Люси все слышала, но никогда не могла ответить, не могла ничего объяснить. У нее не было возможности защититься, даже взглядом. Она отучилась поднимать глаза, смотреть людям в лицо. Однажды утром она утратила свой открытый взгляд, полный доверчивости и ликующего любопытства. Потому что ночью ее брат украл у нее детство, украл счастливую беззаботность. И обременил тайной, чересчур для нее тяжелой и мрачной.
На нее пало бремя не по ее детским силам, бремя, которое гнетет ее, от которого даже веки стали тяжелыми. И это бремя — тело мужчины, навалившееся и придавившее ее, груз страшных угроз, стискивающих ей горло. Она придушена, то есть задушена не до конца. И она отводит взгляд, так как боится, что люди прочтут тайну, записанную в ее теле. Боится, что они обнаружат там, в глубине зрачков, силуэт голого людоеда. Приближающегося к ней голого людоеда с длинными руками, готовыми схватить ее, с жесткими пальцами, растопыренными, чтобы сдавить ей горло, и с этим твердым уродливым членом, что торчит у него между ног. Люси кажется, что ее зрачки — это два коридора, в конце которых в любой момент могут внезапно возникнуть картины, запечатленные в ее теле.
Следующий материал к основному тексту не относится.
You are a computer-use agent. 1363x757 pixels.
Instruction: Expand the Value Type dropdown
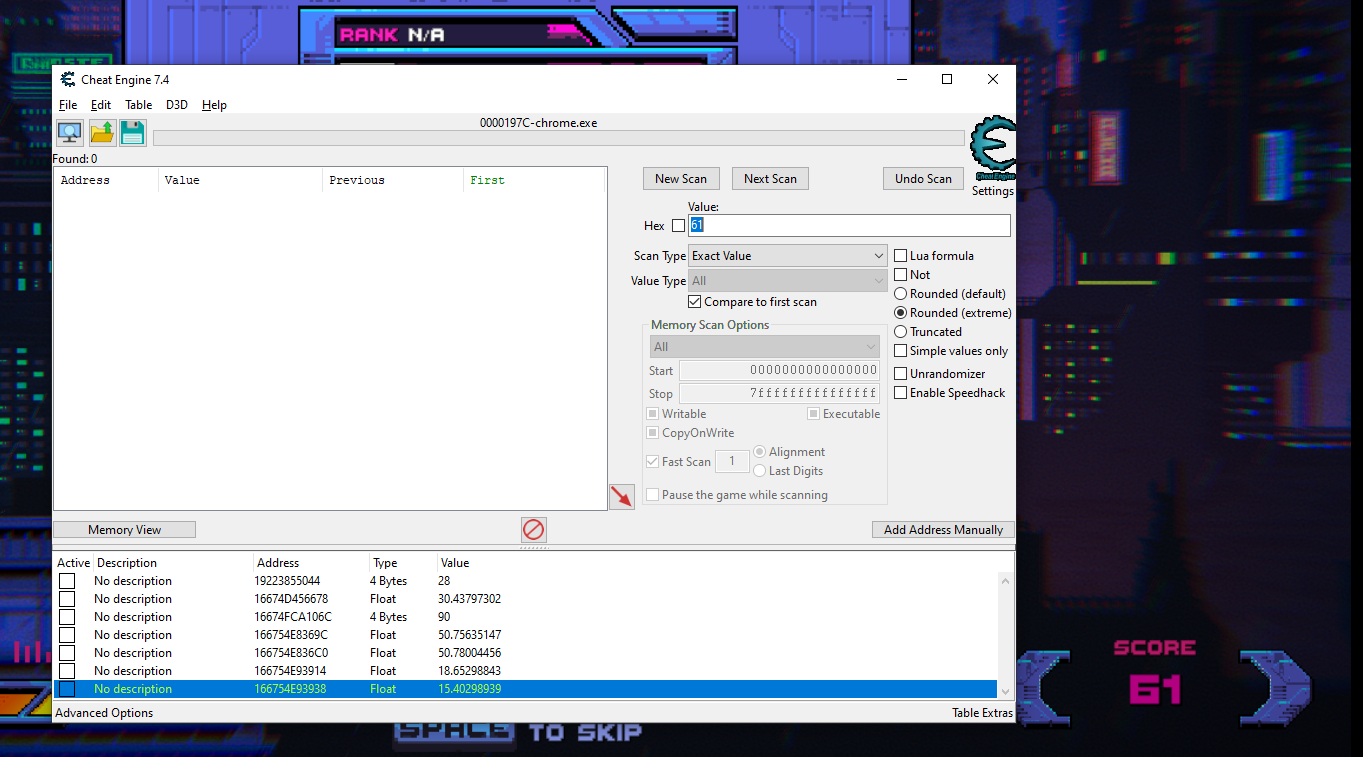point(787,281)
К тому же с тех пор она испытывает недоверие и неприязнь ко взрослым. Потому что теперь ей известно, что такое на самом деле их тела, чем они занимаются по ночам, закрывшись у себя в спальнях. Теперь ей понятны их недомолвки, их кривые улыбки, кислые смешки, когда они упоминают «это», разговаривая о других — никогда о себе самих. В такие минуты их лицемерие, их пошлость вызывает у нее что-то наподобие тошноты. Они стараются не говорить про «это» при детях, по крайней мере открыто, но не способны защитить детей от вторжения «этого» в их жизнь. Они слишком слепые, чтобы распознать злодеев, что скрываются среди них.
Уже давно взрослые стали для Люси другой расой, чуждой и недостойной доверия, расой тех, у кого мутные, удушающие тела. Она старается держаться от них подальше — среди них есть людоеды.
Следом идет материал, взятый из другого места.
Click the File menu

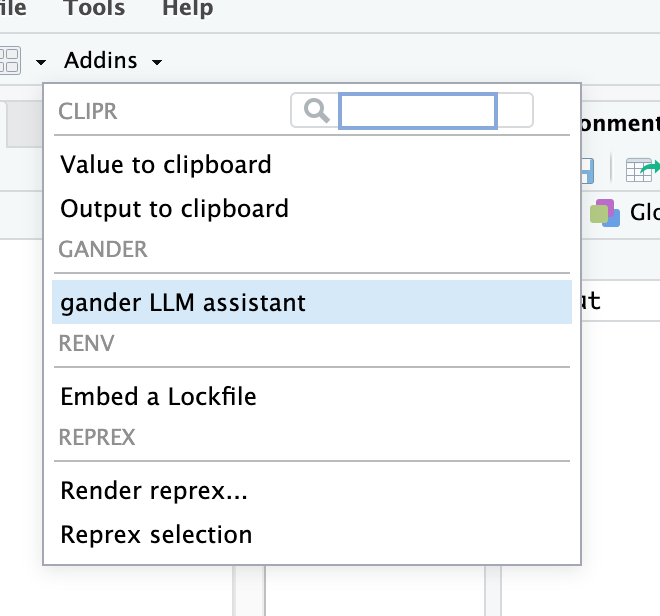tap(12, 10)
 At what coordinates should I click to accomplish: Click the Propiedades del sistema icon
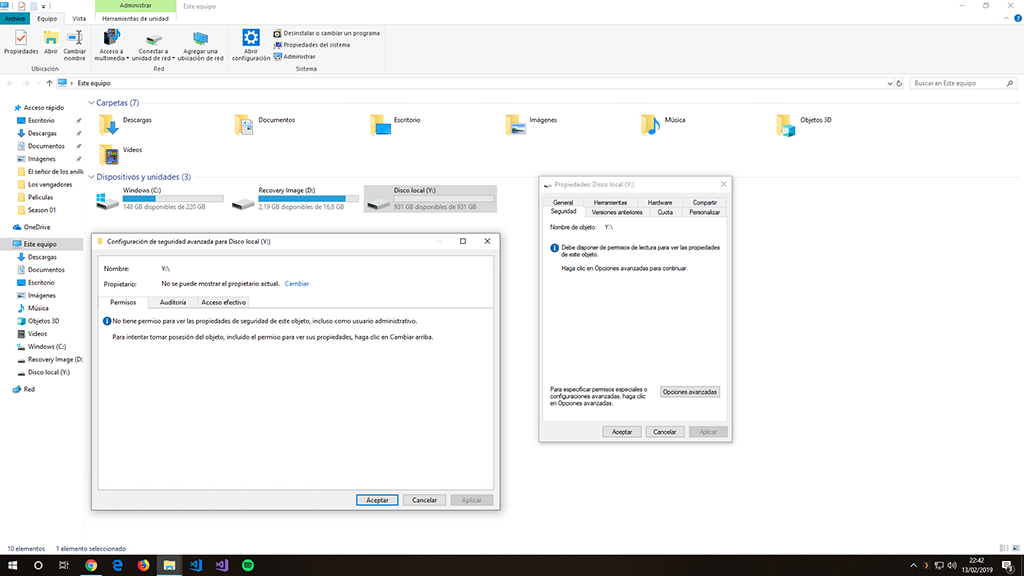click(x=278, y=45)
* * *Ее взгляд — он вызревал в пламени отчаяния и одиночества. Постепенно она отдалилась от своих сверстников, даже от школьных подружек и даже от Лу-Фе. Они ничего не знают и не способны ничего понять. У них сохранился невинный, доверчивый взгляд, они совершенно беззаботно общаются с миром взрослых. Они ведь не попались в лапы людоеда. Их ночи безмятежны, постели чисты, утра счастливы. Они не живут с постоянным ощущением страха в животе, со стыдом и неверием в сердце. На них не давит никакое бремя, им ничто не угрожает. Те же, кто на своем пути встретился с людоедом, остались в придорожной канаве или на чердаке. Их нашли оскверненных, задушенных. Их укрыли землей. Но они хотя бы изведали насилие людоеда один-единственный раз. А она снова и снова подвергается ему. Не проходит недели, чтобы людоед не забрался к ней в комнату. И так продолжается почти три года.